● **INSTRUCTIONS TO FOLLOW**: Give back exactly the lines of the data below, starting with the line that has "Screen dimensions: 1024x610" and going on through the line that has "Click execute icon".

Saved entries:
=== Section Start ===
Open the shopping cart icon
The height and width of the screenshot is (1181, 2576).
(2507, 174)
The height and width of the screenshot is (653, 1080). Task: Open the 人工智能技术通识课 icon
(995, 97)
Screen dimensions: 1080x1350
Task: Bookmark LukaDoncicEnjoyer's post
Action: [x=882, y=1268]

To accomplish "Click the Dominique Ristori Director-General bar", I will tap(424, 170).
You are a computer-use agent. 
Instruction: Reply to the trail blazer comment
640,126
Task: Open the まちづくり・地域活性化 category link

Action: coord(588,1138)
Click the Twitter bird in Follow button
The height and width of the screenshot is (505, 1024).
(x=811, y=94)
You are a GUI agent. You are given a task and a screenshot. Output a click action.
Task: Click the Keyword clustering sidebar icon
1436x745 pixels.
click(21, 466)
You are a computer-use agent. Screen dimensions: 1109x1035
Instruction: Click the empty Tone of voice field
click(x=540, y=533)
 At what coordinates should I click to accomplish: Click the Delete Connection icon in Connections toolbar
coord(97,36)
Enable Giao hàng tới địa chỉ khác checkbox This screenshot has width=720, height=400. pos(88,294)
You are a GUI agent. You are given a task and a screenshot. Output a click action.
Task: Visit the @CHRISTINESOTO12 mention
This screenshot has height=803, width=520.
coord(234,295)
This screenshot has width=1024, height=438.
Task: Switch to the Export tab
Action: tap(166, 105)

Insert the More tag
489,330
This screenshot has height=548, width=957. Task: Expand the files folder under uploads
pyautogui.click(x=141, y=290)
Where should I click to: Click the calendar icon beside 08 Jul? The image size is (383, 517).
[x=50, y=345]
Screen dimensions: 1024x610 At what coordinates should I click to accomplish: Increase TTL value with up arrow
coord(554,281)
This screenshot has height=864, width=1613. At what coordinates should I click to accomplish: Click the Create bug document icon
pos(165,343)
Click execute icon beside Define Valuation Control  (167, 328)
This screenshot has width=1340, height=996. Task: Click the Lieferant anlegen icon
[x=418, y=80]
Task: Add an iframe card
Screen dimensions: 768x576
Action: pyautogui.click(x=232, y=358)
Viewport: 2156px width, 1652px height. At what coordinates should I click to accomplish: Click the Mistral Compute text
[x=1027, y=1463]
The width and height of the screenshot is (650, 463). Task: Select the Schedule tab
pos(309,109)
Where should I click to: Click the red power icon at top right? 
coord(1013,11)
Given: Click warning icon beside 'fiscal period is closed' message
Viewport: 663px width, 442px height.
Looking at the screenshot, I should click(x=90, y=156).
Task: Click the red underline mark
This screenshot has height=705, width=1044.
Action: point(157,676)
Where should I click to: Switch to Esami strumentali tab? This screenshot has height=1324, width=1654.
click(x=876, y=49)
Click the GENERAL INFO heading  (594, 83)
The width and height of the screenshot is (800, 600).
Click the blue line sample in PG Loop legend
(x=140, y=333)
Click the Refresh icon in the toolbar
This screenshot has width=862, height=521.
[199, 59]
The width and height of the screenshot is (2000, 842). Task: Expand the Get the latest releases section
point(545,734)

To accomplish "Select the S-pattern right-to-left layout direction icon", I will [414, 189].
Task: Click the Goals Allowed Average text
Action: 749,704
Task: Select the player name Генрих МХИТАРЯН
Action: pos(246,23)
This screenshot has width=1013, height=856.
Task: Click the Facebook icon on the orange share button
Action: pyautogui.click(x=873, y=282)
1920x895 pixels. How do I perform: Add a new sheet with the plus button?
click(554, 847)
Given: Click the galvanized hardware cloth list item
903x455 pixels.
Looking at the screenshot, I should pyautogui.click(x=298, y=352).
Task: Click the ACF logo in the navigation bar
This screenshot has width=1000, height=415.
=== Section End ===
● **EXERCISE ANSWER**:
Screen dimensions: 1024x610 At what coordinates should I click to accomplish: Increase TTL value with up arrow
coord(554,281)
This screenshot has height=864, width=1613. At what coordinates should I click to accomplish: Click the Create bug document icon
pos(165,343)
Click execute icon beside Define Valuation Control  (167, 328)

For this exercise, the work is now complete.